◆ **Task instructions**:
Taking the data below, please print only the lines from the line holding "Open the Explore menu item" to the line holding "Open the Avions", inclusive, with pictures omitted.

........

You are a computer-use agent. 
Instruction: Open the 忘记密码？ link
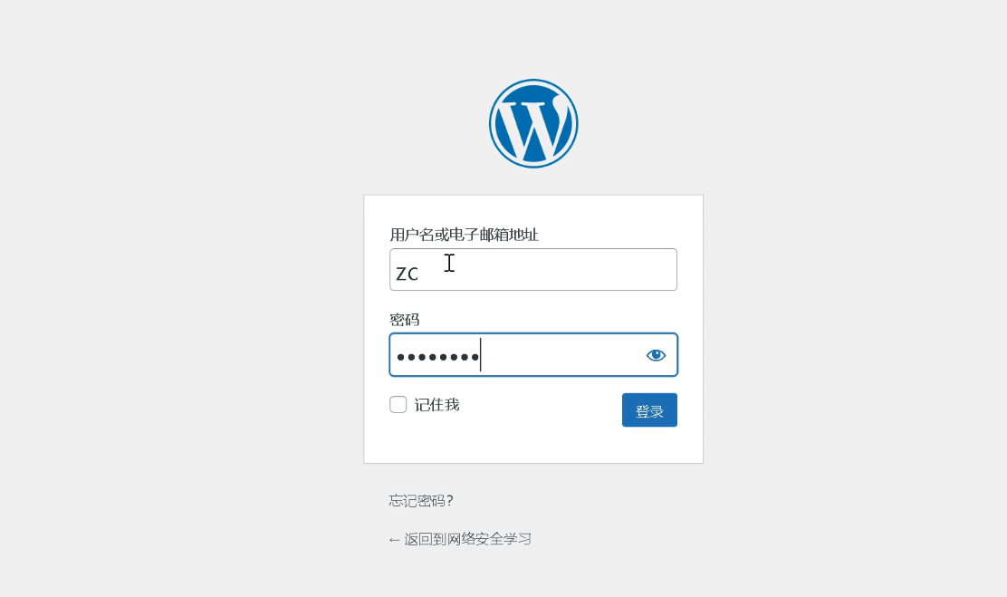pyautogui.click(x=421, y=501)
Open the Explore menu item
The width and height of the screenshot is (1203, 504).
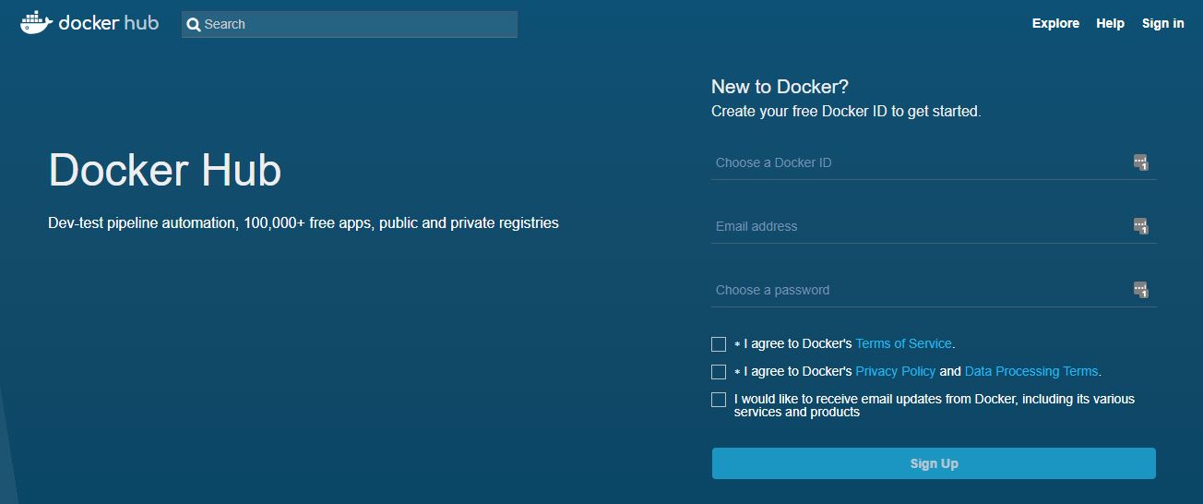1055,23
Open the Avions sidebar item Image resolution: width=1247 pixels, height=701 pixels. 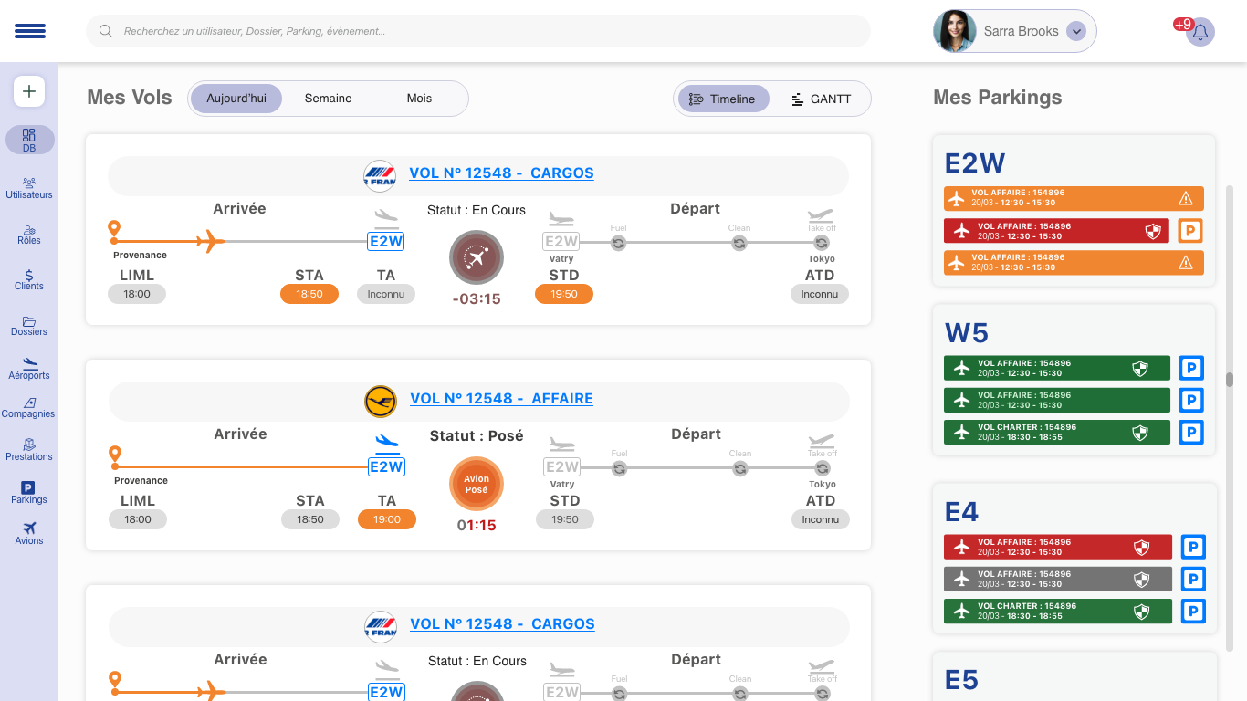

........

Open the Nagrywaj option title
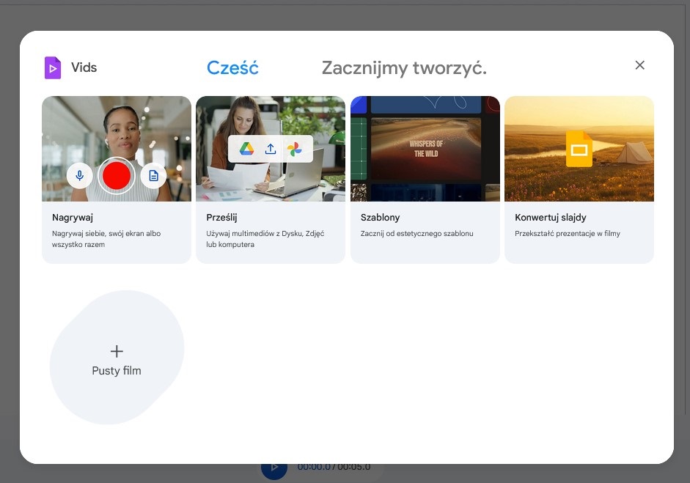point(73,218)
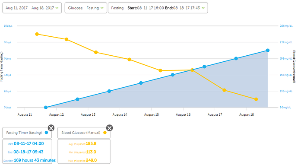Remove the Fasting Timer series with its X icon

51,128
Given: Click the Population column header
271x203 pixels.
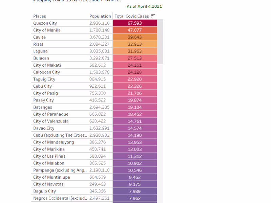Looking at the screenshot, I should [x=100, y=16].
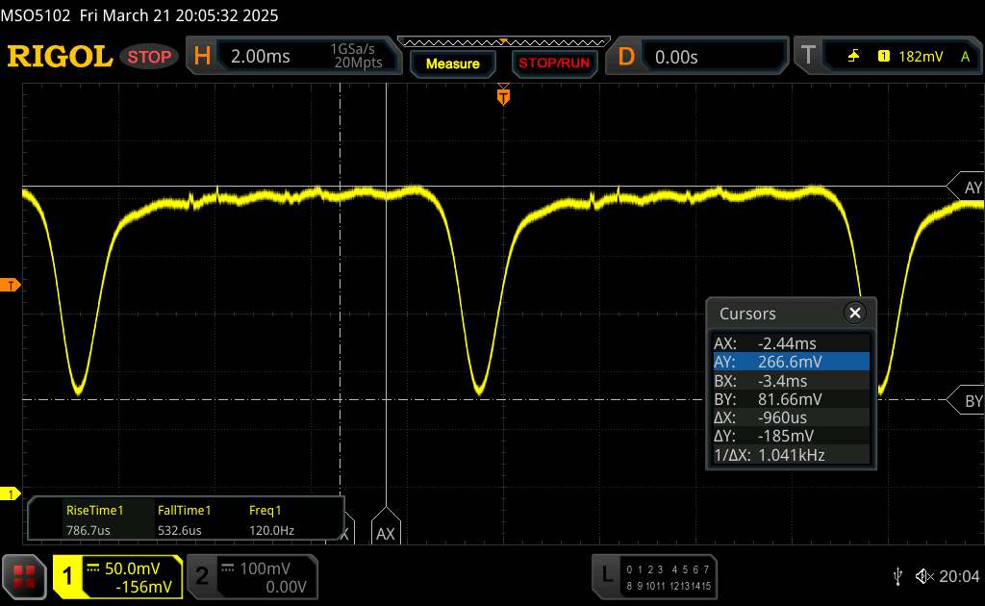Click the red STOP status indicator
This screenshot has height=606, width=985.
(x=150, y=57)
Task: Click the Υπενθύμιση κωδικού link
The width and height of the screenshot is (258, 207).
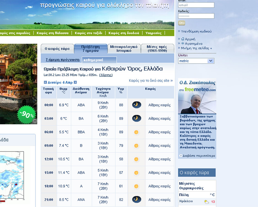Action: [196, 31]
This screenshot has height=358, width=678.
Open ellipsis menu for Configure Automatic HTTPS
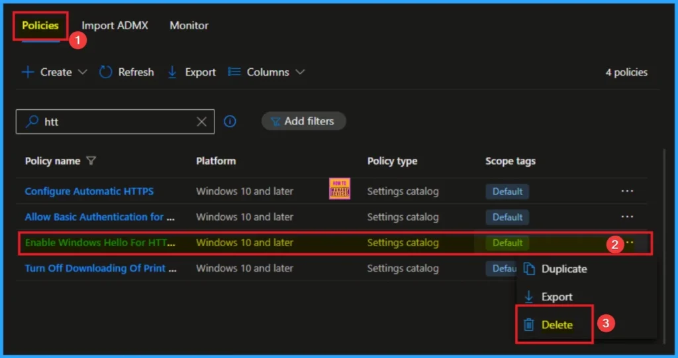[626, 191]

........

◆ **Task response**:
Open the Explore menu item
The width and height of the screenshot is (1203, 504).
1055,23
Open the Avions sidebar item Image resolution: width=1247 pixels, height=701 pixels. 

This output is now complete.